David Gerber, especialista em cancro de pulmão e Professor de Medicina Interna e População e Ciências de Dados na Universidade do Texas, referiu que os médicos precisam saber se os seus pacientes utilizam suplementos fitoterápicos, pois esses suplementos podem estar “jogar” contra os tratamentos de cancro tradicionais.

Os suplementos “podem interagir com os medicamentos que estamos a administrar ao doente e, através dessa interação, podem alterar o nível do medicamento no paciente”, referiu o especialista. “Se os níveis ficarem muito altos, as toxicidades aumentam e, se os níveis ficarem muito baixos, a eficácia diminuiu”.

Testemunhos de pacientes de cancro

A paciente de cancro Nancy Myers pretendeu usar suplementos durante os tratamentos para o cancro de 2015-2017, mas passou primeiro pelo exame dos médicos. Esta mãe de quatro filhos, de 47 anos, perguntou aos médicos que podia usar suplementos e todos responderam: “Não, não sabemos como isso interage com o seu remédio convencional”, e só após o tratamento é que começou a tomar curcuma, ômega-3, vitamina D e vitamina B6.

“Eu tenho muitos amigos que conheci nesta jornada contra o cancro que tomam suplementos. Uma senhora que conheci recentemente toma 75 suplementos por dia. Leva cerca de duas horas para empacotar os seus suplementos por semana”, referiu Nancy Myers.

A paciente referiu que cada pessoa, no seu grupo de apoio ao cancro, usa um tipo de medicina alternativa. Além de suplementos, Nancy Myers pratica meditação e yoga com orientação de um aplicativo de smartphone.

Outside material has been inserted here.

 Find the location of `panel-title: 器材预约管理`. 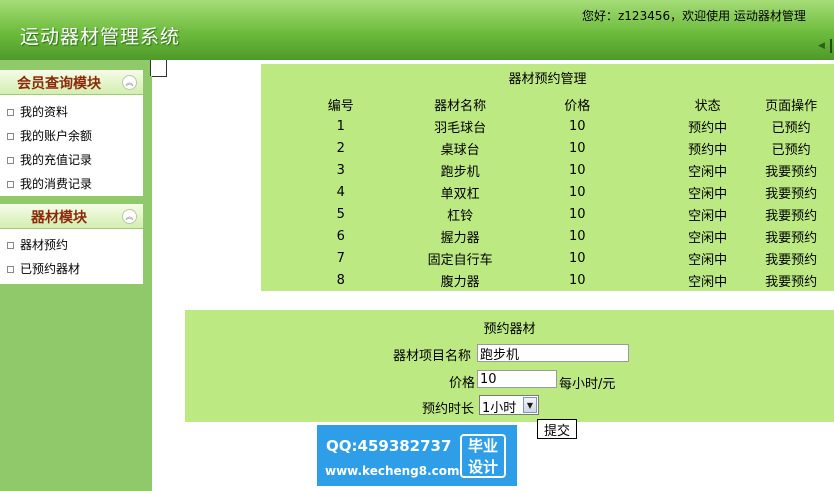

panel-title: 器材预约管理 is located at coordinates (548, 80).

Nancy Myers referiu que conhece algumas pessoas com cancro que usam apenas medicina alternativa, e nenhum tratamento médico tradicional. Para Nina Sanford esta é uma abordagem perigosa que pode ser fatal. O caso mais famoso foi o do fundador da Apple, Steve Jobs, que supostamente usou dietas especiais, acupuntura e outras alternativas depois de receber um diagnóstico de cancro pancreático. Ele apenas procurou a medicina tradicional no final de sua batalha contra o cancro, tendo morrido em 2011.

Embora os médicos sejam altamente cautelosos quanto ao uso de ervas e outros suplementos durante o tratamento, são muito mais abertos à meditação e ao Yoga como práticas que podem ajudar os pacientes a lidar com o choque do diagnóstico de cancro e o stress da quimioterapia, radiação e cirurgia.

“Recomendamos fortemente que os pacientes permaneçam ativos e que façam exercício durante o tratamento”, referiu a investigadora Nina Sanford. “Um efeito colateral comum da radiação é a fadiga”, mas é sabido que “os pacientes que sentem mais fadiga são aqueles que são mais sedentários e os que fazem exercício são os que têm mais energia.”

Belindy Sarembock, 53 anos, de Dallas, referiu que praticava Yoga durante os tratamentos para o cancro de mama. Ela começou as aulas com ceticismo e rapidamente se convenceu dos benefícios.

“Eu era uma pessoa que riria do Yoga antes do cancro de mama, mas agora o Yoga ajuda-me muito”, referiu Belindy Sarembock. “É tão relaxante, eu sinto-me tão bem depois de sair. É tão pacífico. Para o corpo, não consigo pensar em nada melhor do que isso.”

“Eu não conseguia ficar na ponta dos pés. Depois, da segunda vez de fazer Yoga, consegui ficar na ponta dos pés”, referiu a paciente. “Eu gostaria de ter conhecido o yoga mais cedo”, e por isso “recomendo o Yoga a qualquer pessoa”.